The right to trial by jury is governed by Conn. Gen. Stat.52-215 which provides in pertinent part:
  The following-named classes of cases shall be entered in the docket as jury cases upon the written request of either party made to the clerk within thirty days after the return day: Appeals from probate involving the validity of a will or paper purporting to be such, appeals from the actions of commissioners on insolvent estates, and, except as hereinafter provided, civil actions involving such an issue of fact as, prior to January 1, 1880, would not present a question properly cognizable in equity, except that there shall be no right to trial by jury in civil actions in which the amount, legal interest or property in demand does not exceed two hundred fifty dollars or in a summary process case.
CT Page 6711-II
Conn. Gen. Stat. 52-215 (emphasis added).

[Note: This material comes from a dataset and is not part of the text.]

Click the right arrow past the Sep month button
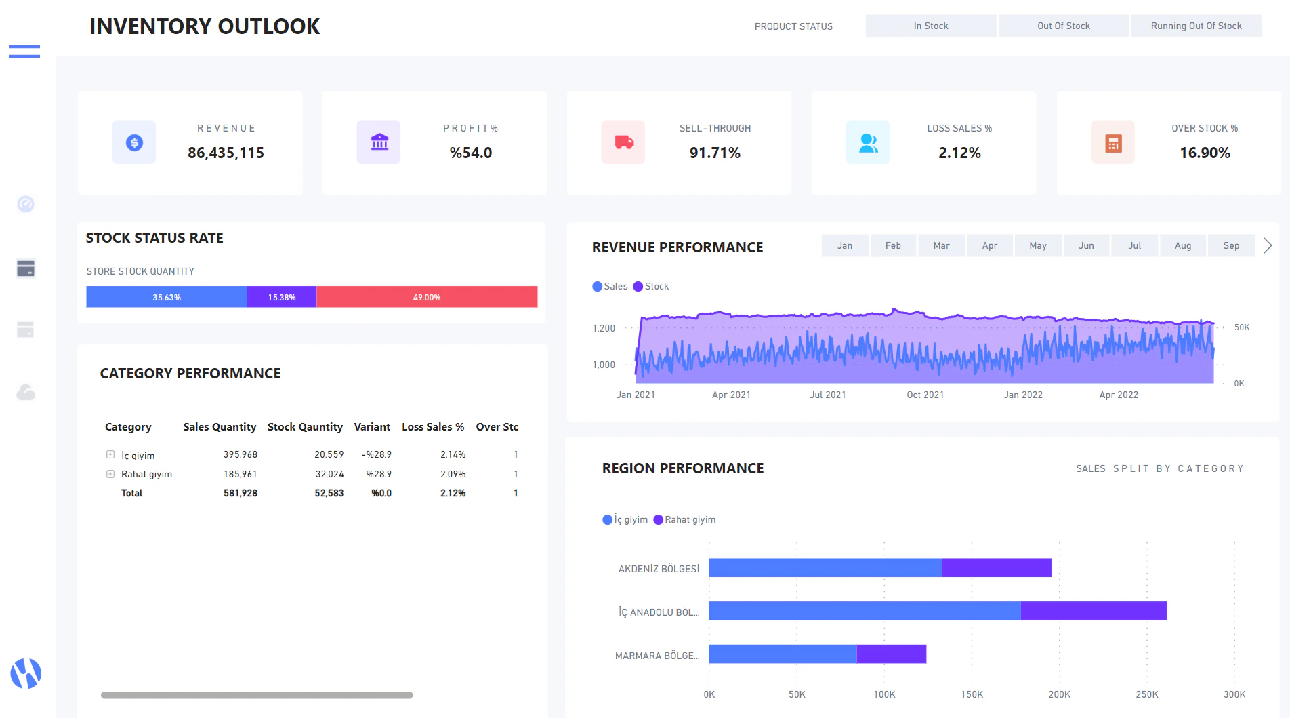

The privilege of trial by jury is not extended to solvent estates. Savelewitz v. Solid, 21 Conn. Super. Ct. 159, 163 (1958). In appeals from the doings of commissioners on solvent estates, the right to trial by jury does not exist. Hurup v. Hurup, 15 Conn. Super. Ct. 415,416 (1348).
The plaintiff seeks to circumvent both statute and case law by claiming that this action is an appeal from a Probate Court order approving the commissioner's report, rather than an appeal from the findings of a Commissioner appointed by the Probate Court. In essence, however, the errors claimed are from the findings of the commissioner. Therefore, a jury trial would only be proper if the estate were insolvent. See Conn. Gen. Stat. 52-215. Since this appeal concerns a solvent estate, the right to trial by jury does not exist. See Savelewitz, 21 Conn. Sup. at 163; Hurup, 15 Conn. Sup. at 416.
For the reasons stated, the motion to strike from the jury docket is granted.